一番の防衛手段としてなぜ「暴力には暴力」を選んだのか。理解には共感が必要だ。
―スティーブン・スピルバーグ監督によるイントロダクション
1972年。
この年西ドイツ・ミュンヘンでは平和の祭典オリンピックが行われた。
ミュンヘンに世界中の注目が集まる中、パレスチナのテロリスト「黒い九月」は積年の恨みを世界中に見せつけるため、イスラエルの選手団を人質に取り、逮捕されたテロリストの解放を要求する。
そして残念ながら西ドイツはそれにうまく対応することができず、イスラエル選手団は11名殺害され、テロリスト達は解放されてしまうのだった。
イスラエルは報復として、殺害された11名の選手と同じ数のパレスチナ過激派の抹殺を決め、本国は一切関知しないとしたモサド工作員チームを送り出す。
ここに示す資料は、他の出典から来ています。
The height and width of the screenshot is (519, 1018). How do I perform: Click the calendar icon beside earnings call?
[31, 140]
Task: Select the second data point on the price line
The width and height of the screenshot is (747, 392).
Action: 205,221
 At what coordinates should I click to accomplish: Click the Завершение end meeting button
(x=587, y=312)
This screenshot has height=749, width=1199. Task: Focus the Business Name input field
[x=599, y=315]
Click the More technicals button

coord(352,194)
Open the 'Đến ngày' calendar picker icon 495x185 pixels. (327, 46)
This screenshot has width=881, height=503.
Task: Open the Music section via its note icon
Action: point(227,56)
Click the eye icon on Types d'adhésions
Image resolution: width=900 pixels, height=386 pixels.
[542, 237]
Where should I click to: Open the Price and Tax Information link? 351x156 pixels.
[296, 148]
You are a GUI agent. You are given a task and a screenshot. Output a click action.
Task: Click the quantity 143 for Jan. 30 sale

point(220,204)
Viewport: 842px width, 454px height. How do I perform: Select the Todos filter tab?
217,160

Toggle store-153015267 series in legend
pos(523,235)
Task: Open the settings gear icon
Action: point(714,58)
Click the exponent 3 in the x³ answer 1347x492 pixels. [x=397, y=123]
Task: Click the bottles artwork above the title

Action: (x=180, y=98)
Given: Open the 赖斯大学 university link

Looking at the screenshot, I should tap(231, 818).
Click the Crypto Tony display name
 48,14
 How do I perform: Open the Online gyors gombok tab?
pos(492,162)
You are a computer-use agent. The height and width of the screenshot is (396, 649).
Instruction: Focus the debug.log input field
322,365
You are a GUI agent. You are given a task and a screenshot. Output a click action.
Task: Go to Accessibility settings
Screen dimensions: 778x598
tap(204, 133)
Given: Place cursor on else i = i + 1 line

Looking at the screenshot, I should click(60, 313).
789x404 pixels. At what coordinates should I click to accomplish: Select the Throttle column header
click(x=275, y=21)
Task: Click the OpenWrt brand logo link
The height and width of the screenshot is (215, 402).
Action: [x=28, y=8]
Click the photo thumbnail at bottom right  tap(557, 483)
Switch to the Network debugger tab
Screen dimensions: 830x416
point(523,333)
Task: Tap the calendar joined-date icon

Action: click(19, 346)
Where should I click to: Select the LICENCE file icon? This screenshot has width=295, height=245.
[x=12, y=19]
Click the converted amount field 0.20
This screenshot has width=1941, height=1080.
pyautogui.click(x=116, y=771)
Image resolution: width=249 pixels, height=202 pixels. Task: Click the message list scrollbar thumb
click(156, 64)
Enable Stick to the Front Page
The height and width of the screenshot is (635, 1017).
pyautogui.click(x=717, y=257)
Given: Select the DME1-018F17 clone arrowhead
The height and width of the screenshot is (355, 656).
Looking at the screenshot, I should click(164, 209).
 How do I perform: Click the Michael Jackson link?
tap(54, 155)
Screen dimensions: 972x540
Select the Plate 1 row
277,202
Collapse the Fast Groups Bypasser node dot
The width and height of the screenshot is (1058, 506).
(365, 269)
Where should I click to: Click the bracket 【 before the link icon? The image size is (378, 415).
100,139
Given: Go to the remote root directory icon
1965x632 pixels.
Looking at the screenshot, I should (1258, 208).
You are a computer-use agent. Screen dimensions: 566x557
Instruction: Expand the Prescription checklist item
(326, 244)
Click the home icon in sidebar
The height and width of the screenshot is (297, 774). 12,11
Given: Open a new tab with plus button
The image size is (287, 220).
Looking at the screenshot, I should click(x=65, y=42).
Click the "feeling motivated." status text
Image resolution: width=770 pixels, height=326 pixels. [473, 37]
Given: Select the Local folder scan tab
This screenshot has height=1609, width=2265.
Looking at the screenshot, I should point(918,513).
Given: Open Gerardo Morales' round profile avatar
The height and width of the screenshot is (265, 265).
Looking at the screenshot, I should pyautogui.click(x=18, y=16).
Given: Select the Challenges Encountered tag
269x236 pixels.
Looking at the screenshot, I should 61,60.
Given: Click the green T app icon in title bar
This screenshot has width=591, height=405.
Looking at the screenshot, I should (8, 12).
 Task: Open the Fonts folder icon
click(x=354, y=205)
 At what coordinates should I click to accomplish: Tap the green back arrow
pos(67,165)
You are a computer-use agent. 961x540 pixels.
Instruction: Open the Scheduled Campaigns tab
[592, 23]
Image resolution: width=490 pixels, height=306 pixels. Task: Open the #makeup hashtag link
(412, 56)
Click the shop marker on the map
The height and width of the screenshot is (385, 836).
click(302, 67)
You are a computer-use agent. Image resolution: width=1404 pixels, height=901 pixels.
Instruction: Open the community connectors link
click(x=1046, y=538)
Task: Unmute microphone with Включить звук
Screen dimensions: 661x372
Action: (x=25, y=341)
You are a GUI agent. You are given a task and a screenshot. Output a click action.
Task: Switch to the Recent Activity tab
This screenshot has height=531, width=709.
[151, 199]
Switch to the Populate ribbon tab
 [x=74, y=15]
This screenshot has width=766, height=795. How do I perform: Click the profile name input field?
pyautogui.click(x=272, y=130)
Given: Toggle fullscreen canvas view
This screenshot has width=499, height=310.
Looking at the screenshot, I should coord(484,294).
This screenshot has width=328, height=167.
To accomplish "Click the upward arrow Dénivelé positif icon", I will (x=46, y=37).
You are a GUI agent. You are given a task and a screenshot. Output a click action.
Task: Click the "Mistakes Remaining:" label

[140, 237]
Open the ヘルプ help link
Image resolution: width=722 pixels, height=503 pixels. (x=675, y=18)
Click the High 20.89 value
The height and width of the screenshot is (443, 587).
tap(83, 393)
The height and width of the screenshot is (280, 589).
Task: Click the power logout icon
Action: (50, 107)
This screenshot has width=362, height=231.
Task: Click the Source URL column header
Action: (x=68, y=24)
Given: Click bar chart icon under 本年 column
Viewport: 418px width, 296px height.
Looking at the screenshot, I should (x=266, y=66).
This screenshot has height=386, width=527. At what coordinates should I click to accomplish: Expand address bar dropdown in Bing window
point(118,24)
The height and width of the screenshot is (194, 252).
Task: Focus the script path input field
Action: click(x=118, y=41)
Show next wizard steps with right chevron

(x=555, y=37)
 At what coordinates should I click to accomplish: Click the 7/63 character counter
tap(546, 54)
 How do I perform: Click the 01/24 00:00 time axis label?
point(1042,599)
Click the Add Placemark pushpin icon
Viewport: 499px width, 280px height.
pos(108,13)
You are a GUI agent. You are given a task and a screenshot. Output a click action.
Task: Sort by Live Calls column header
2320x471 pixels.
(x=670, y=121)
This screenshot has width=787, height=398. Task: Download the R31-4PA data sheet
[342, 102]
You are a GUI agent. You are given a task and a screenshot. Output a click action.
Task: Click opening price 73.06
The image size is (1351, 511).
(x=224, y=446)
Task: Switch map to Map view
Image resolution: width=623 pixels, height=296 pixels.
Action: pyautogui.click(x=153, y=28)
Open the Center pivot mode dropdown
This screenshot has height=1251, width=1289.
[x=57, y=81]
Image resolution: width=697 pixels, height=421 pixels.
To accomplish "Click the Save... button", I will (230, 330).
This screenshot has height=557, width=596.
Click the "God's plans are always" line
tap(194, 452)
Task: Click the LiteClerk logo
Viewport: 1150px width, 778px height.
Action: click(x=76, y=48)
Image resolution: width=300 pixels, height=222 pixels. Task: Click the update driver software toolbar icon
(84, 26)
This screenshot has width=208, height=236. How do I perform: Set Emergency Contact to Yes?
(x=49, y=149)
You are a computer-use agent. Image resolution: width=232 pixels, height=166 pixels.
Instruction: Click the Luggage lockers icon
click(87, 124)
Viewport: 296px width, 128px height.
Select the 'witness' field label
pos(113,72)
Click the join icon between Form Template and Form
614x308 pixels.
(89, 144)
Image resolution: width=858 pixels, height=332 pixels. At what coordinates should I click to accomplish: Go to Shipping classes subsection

工作員チームはいくつもの不手際を重ねながらも過激派たちを次々と抹殺することに成功していくが・・・・・・
「標的は11人」の映画版。
面白いとか面白くない以上に、とにかく緊張感がある作品です。
原作では、国家というものはたとえ母国であったとしても国民に対してしばしば不条理を強いるという面が特に強調されていましたが、映画ではそれに加えて「過激派」という絶対的な他者ではない「普通の人」がテロリストになりうるということと、「対テロ戦闘者」も「ヒーロー」ではなく「普通の人」でしかない点が強調されていて、大幅に現代的な作品になっていると思います。
また、「イスラエルという母国」に対する考え方も変わっていて「母国という家を持つのはタダではない」という表現が盛り込まれました。
この映画にはモノローグが一切ありません。なぜならこの作品は「物語」ではなく「体験」だからです。体験が、共感を生む。
体験をさせるというスタイルは、スピルバーグ映画でよくある「リアルに死ぬ瞬間」を非常に強く引き立てます。犯人を撃退しようと暴れたところで頬を撃ち抜かれ無力化される人質。標的の名前を呼び反応で確認がとれたところで、どちらが撃ち殺すのか戸惑う二人組の工作員。そして標的はプスプスという小さな銃声と共に死ぬ。現実の世界には死亡フラグなどありはしない。
生理的な嫌悪感は澱のように溜まっていく。
- イスラエルとパレスチナの争いについて全く知らない場合、この映画を見るのは非常に辛いと思います。イスラエルという国家は「ユダヤ人悲願の独立国家」であるのと同時に「パレスチナ人から略奪した聖地」であるということを最低限知っていれば、通して見ることはできると思いますが・・・・・・
- 作中のニュースに何度となくテロが登場するように、過激派が強烈だった世界が現代だけではなく過去にもあったと知ると作品の深みが増します。
- とわざわざ書いてしまう自分は若すぎる?
- 作中のニュースに何度となくテロが登場するように、過激派が強烈だった世界が現代だけではなく過去にもあったと知ると作品の深みが増します。
- 1970年代のヨーロッパが完全に再現されているのは楽しいところ。隅から隅まで本当に1970年代です。
- フランス・ファタハ幹部の子供が弾いていたピアノの調律が出鱈目だったのは、生活感があって好きな演出。個人所有のピアノは余程な練習家でもない限り大なり小なり調律がずれている。調律ズレじゃなくて工作員に見とれての演奏音程ズレだったら、その旨をコメント欄で指摘してください。
- 隣室を爆破した際に爆音で「耳が飛ぶ」表現がされたのは見ていて面白かった。この映画は徹底的に「体験」であり続ける。
物語の発見
体験させるスタイルの映画には、物語を発見するという楽しみがあると思います。
そしてそれは、映画から直接ものを提示されるずっとより強く深い印象を残します。
人は、自分で発見したことなら
ほぼ日刊イトイ新聞 -「日常のデザイン」佐藤卓展 第2会場
人に、伝えたくなるものですよね。
いかにも、
こういうことをしています、
とつたえてしまうことは、
マイナスになりかねない、
と思いました。
ここで語っている佐藤卓は映画関係者ではなくグラフィック・プロダクトデザイナーですが、発見という行為が自分の中にとどめておくことができないくらいに強い思いを生み出すものだという指向は、同じです。